Glowing reviews and preseason accolades have been heaped on Harrison Barnes and North Carolina's two bigs, Tyler Zeller and John Henson, but the Tar Heels' national championship aspirations lie on the speed, savvy and smarts of Marshall, the man responsible for feeding the aforementioned three in prime scoring positions.

It's a fact (trust me, look it up) that the success of Roy Williams' transition-dictated offense is predicated on a pure point guard, one who sprints to the outlet area and pushes the ball for the game's best finishers filling the lanes. The Tar Heels spend hours preaching spacing and recruit athletes who happen to be basketball players instead of vice versa.

When Williams' Heels have a great point guard (i.e. Raymond Felton, Ty Lawson) they compete for and win national championships. When they lack a true identity, are forced into half-court sets and are stuck scoring in the 60s, the root of the problem is easy to see.

Kendall Marshall doesn't need to score.
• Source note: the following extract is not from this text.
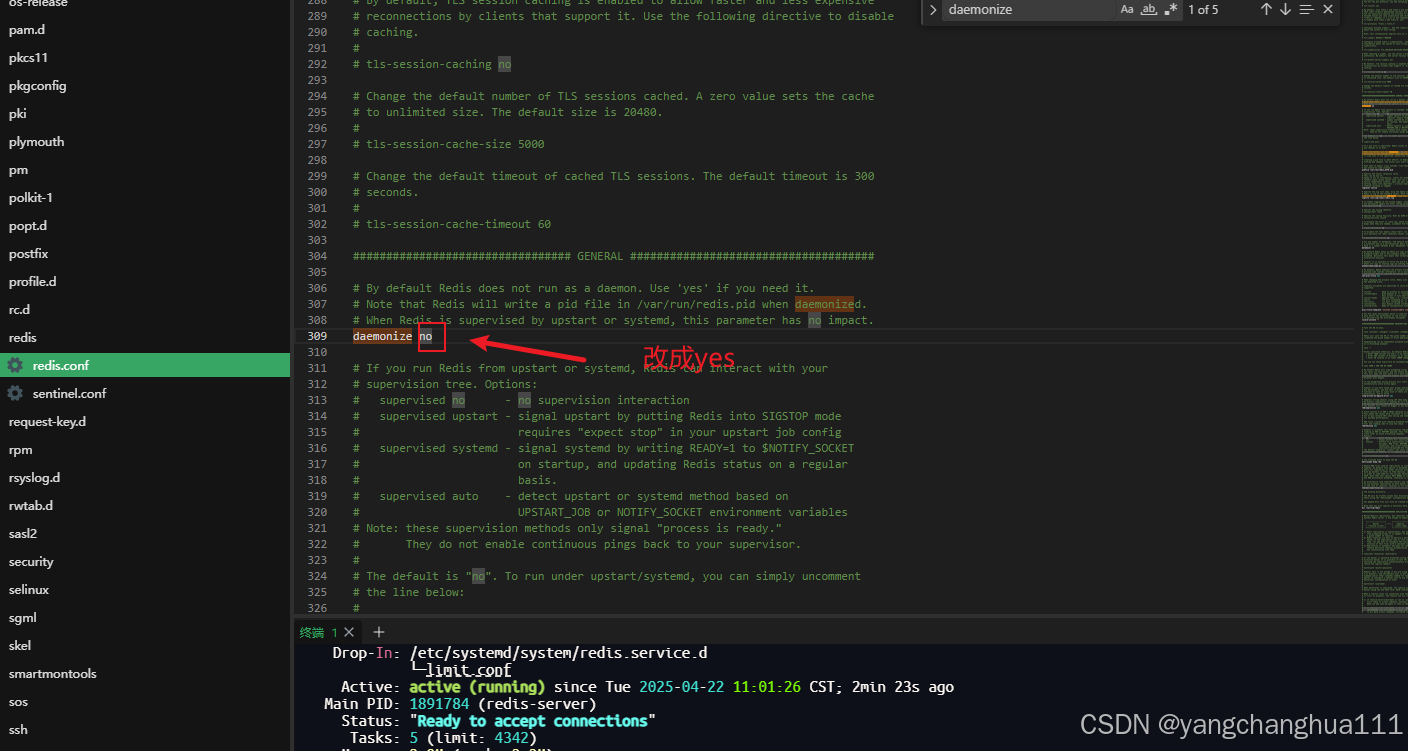Go to the next search match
He just needs to put his talent in the best position to succeed.
Remember Larry Drew?

Marshall doesn't have the speed with the ball like Lawson or the ability to lead the break, stop on a dime and drain a three like Felton, but the crafty southpaw's eyes are always up and he passes (the actual act and the art of finding the most appropriate lane) better than any player in the country.

The 2011-12 Tar Heels have a bevy of scoring options, which include freshmen P.J. Hairston and James McAdoo and quick-trigger Reggie Bullock off the bench. Marshall doesn't need to score. He just needs to put his talent in the best position to succeed. In that way, he is college basketball's ultimate manager, the guy in charge of morale, direction and ultimate success.

Now imagine having that much responsibility without a capable employee waiting in the wings in an emergency. Marshall's backup is Stilman White, who hopes to remain the most unrecognizable player during warm-ups. The little-recruited White plans to stay in Chapel Hill for one season before heading out on his two-year Mormon mission.

The drop off is precipitous. The difference is stark. The finish line is far different without a healthy Marshall at the helm. With him leading the way, however, this team is national championship or bust.

There is that much pressure. But there is also so much talent and experience that cutting down the nets isn't the goal, it's the expectation. With that standard set, From The End of the Bench stares into the crystal ball for preseason All-Americans, teams to watch and the first in-season Fine 15.

Preseason All-American Team

Jared Sullinger, Ohio State: Footwork defines a once-in-a-decade big man. Sullinger's footwork makes him look like a ballerina on the block, navigating his way over, under and around typical double teams. His offensive skills feature a six-to-eight-foot face-up game and a back-to-the-basket set that rises above all others. His 19-point, nine-rebound line in the season-opening rout of Wright State will be the norm in a season of lofty expectations.

Terrence Jones, Kentucky: Jones is the elder statesman on a team of juveniles; and his responsibilities extend to vocalizing the 40-minute expectations that freshmen sometimes don't meet in an extended setting. The 6-foot-9 forward must play through the whistle and lead by example, both keys he didn't follow through with at times during his own season of learning. You can't ignore his skill set, however, thanks to a deft mid-range shooting touch and ability to finish around the rim. He may not improve on his 15.7-point, 8.8-rebound stat line from last season due to the scoring options around him, but his maturity and leadership will be the difference in Kentucky's success.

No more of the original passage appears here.